5. Running payroll late

It’s 6 a.m., and your employee Chris is just waking up so he can get to work on time. It’s payday, and he can’t wait to check his phone for a deposit notification. He opens his email inbox and finds just a few ads but no payday email. Before Chris has wiped the crusties out of his eyes, you’ve already let him down.

Paying late consistently can land you in hot water with your employees and the government. Paying employees late not only lowers morale but also risks FLSA labor law infringement.

Most online payroll solutions will remind you to run payroll a few days before payday so that paychecks reach workers’ bank accounts on time.

6. Failing to keep payroll records

Bookkeeping creates your business’s financial paper trail. In the unlikely event of an IRS audit, you’ll need to back up every reported revenue and deduction with documentation.

Governments set payroll recordkeeping requirements. Check out our guide to payroll records for a breakdown.

7. Not including fringe benefits as taxable compensation

Fringe benefits are the perks that businesses offer as part of employee compensation packages. Subsidized health insurance plans, gym memberships, and commuter benefits are just some of the extras that small businesses extend to employees.

Most fringe benefits are taxable compensation to employees. You’re committing a payroll error when you fail to include taxable fringe benefits in employee gross pay.
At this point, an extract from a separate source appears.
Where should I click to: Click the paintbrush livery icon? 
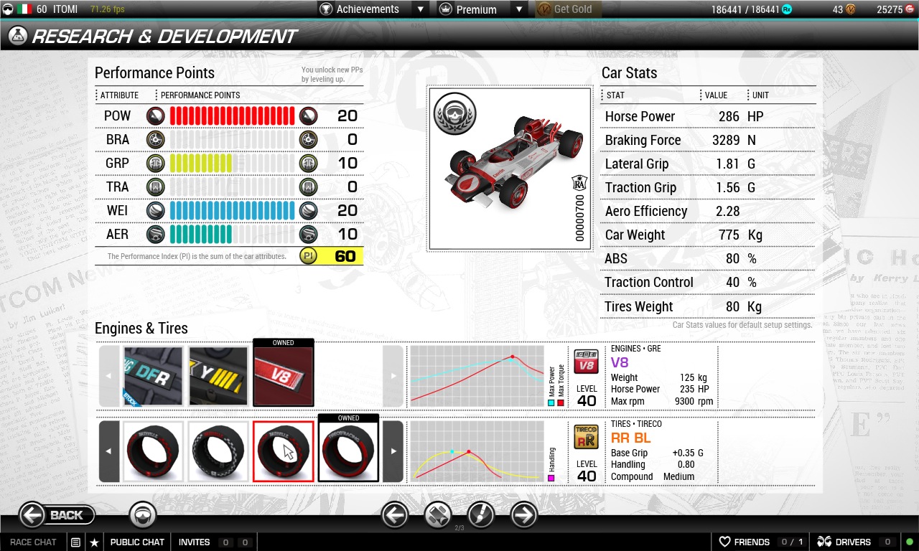coord(481,514)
However, not all fringe benefits are subject to all payroll taxes. For example, employer health insurance plan contributions are exempt from federal and payroll taxes.

An accounting professional can help you decipher how payroll works and which fringe benefits create payroll liabilities.

Don’t wait for an IRS letter to check for payroll errors

Take preventive steps to identify and rectify payroll errors before employees or tax authorities are asking you questions.

The best way to catch errors is to complete a payroll reconciliation after every payroll run. If you catch a mistake, talk to your accountant to figure out the correct next step.